_WORK TASK_.
Reproduce the entries below exactly, but leave the pictures out.

_PROVIDED RECORDS_.
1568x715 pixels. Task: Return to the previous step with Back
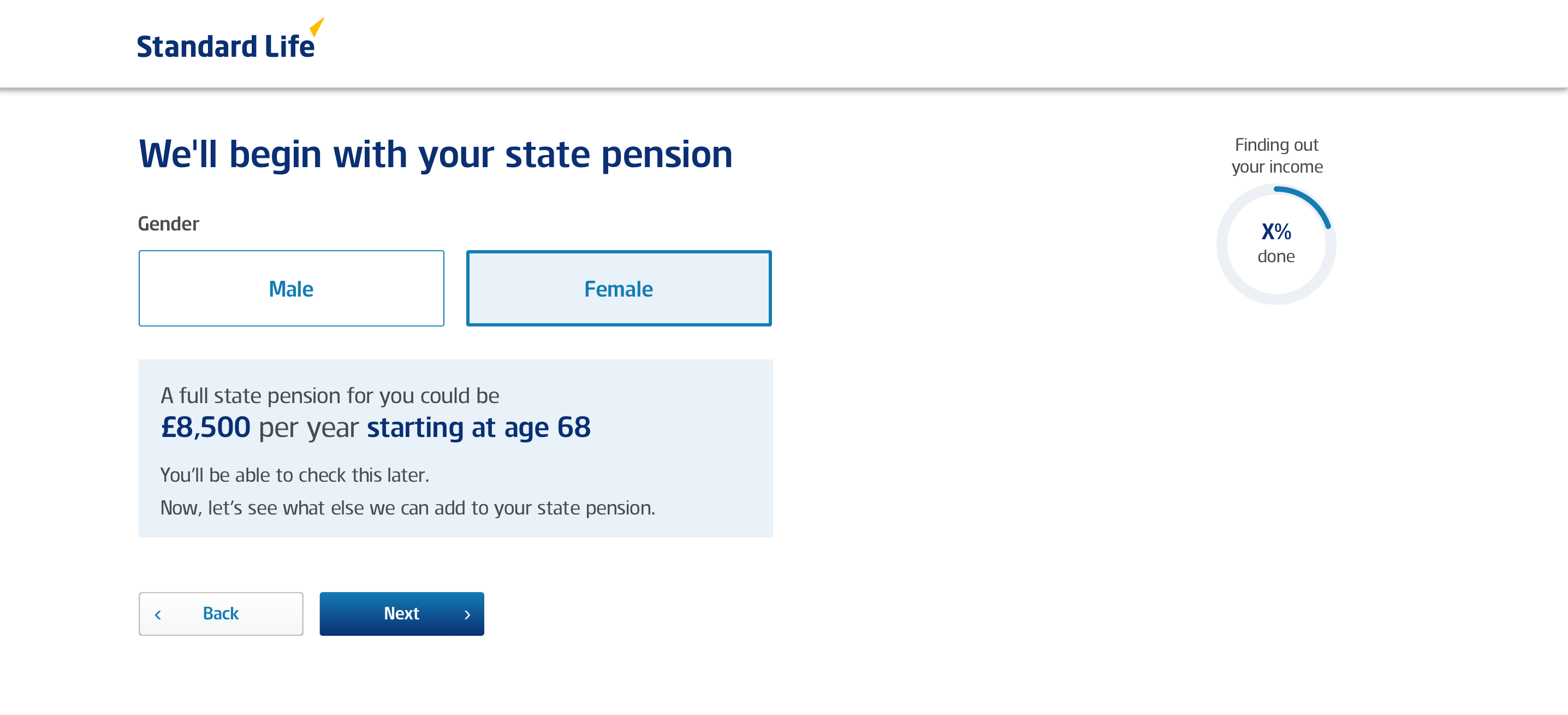[221, 613]
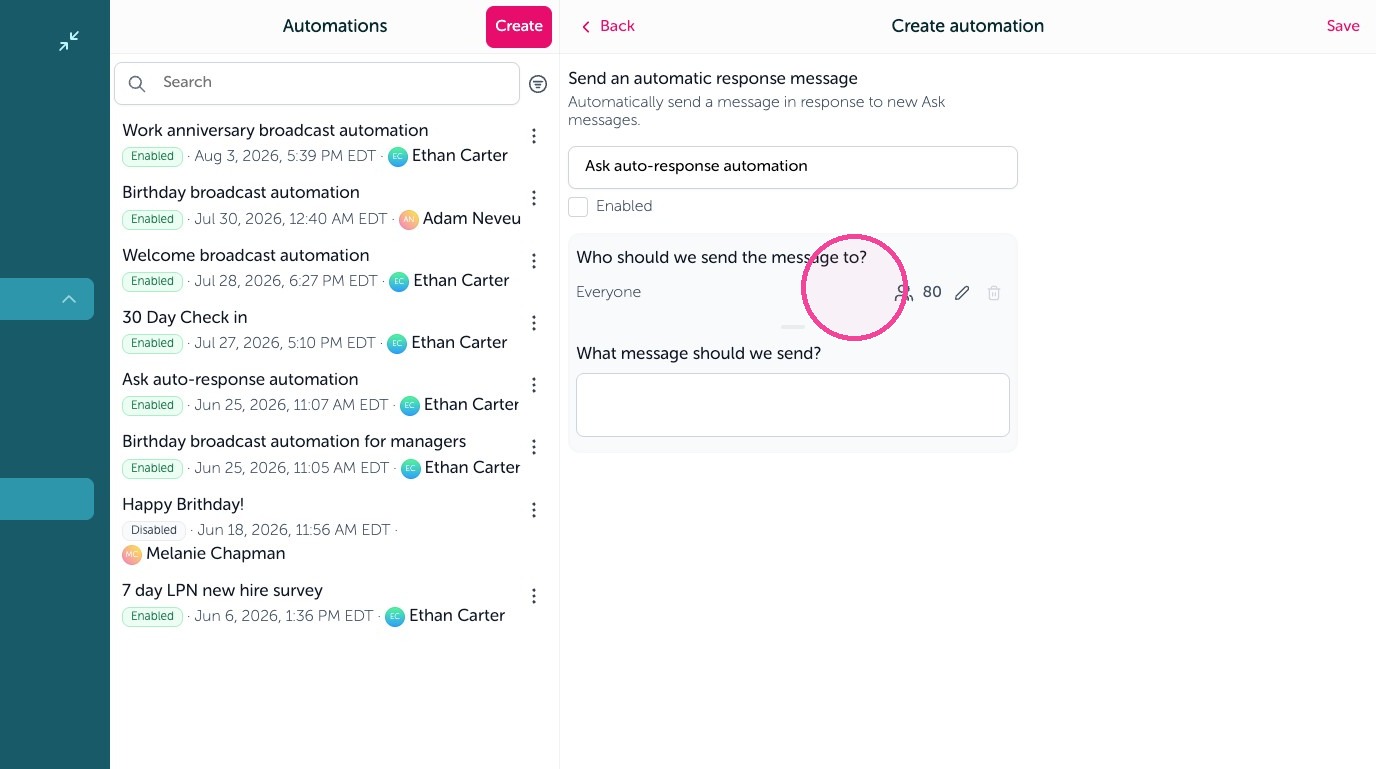View the 80 recipients people icon
1376x769 pixels.
pyautogui.click(x=904, y=293)
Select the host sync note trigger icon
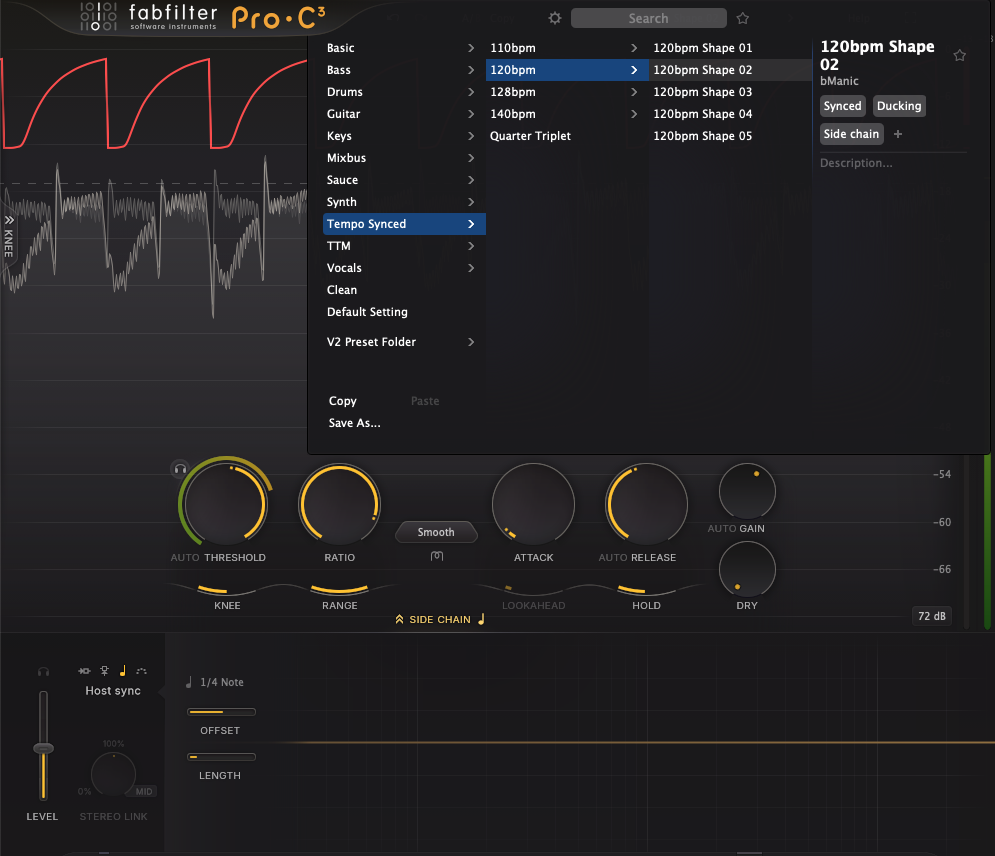The width and height of the screenshot is (995, 856). (x=123, y=671)
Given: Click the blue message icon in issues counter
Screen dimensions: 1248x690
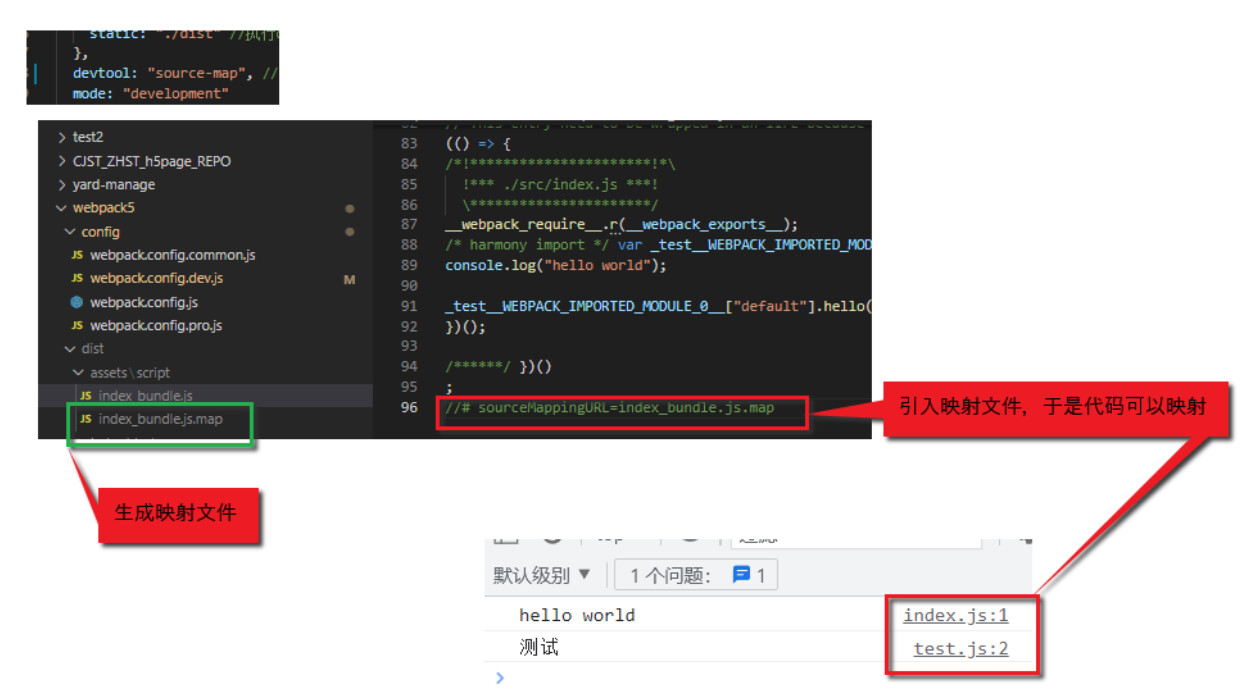Looking at the screenshot, I should tap(741, 575).
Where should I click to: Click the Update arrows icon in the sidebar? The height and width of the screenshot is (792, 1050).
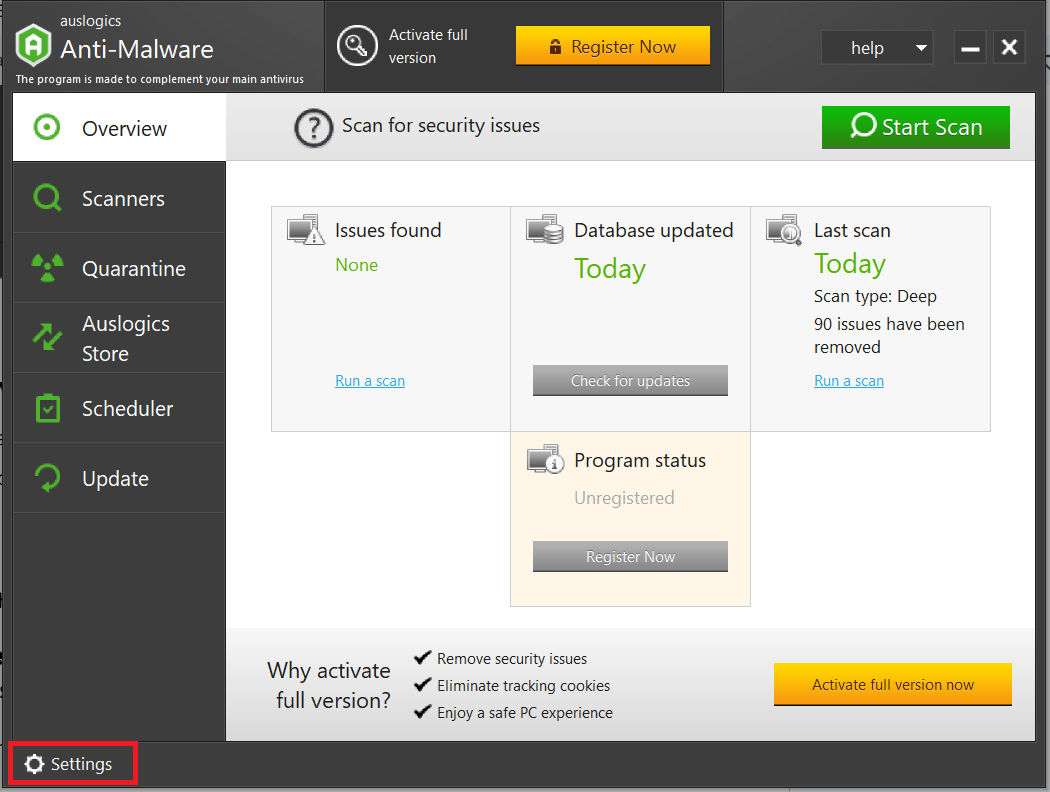point(47,477)
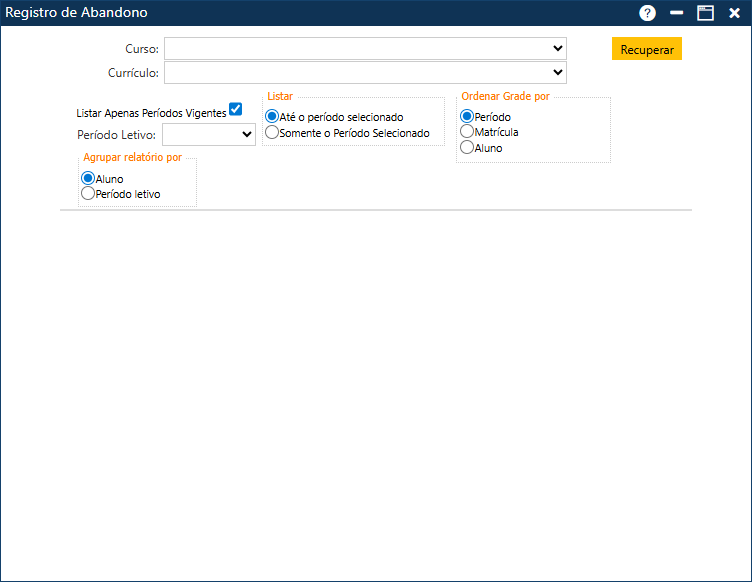Minimize the Registro de Abandono window

(x=677, y=13)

_EXERCISE OUTPUT_.
1568x715 pixels. Task: Return to the previous step with Back
[221, 613]
View the 80 recipients people icon
1376x769 pixels.
pyautogui.click(x=904, y=293)
Select the host sync note trigger icon
The width and height of the screenshot is (995, 856). (x=123, y=671)
Given: Click the blue message icon in issues counter
Screen dimensions: 1248x690
Looking at the screenshot, I should tap(741, 575).
Where should I click to: Click the Update arrows icon in the sidebar? The height and width of the screenshot is (792, 1050).
point(47,477)
Minimize the Registro de Abandono window

(x=677, y=13)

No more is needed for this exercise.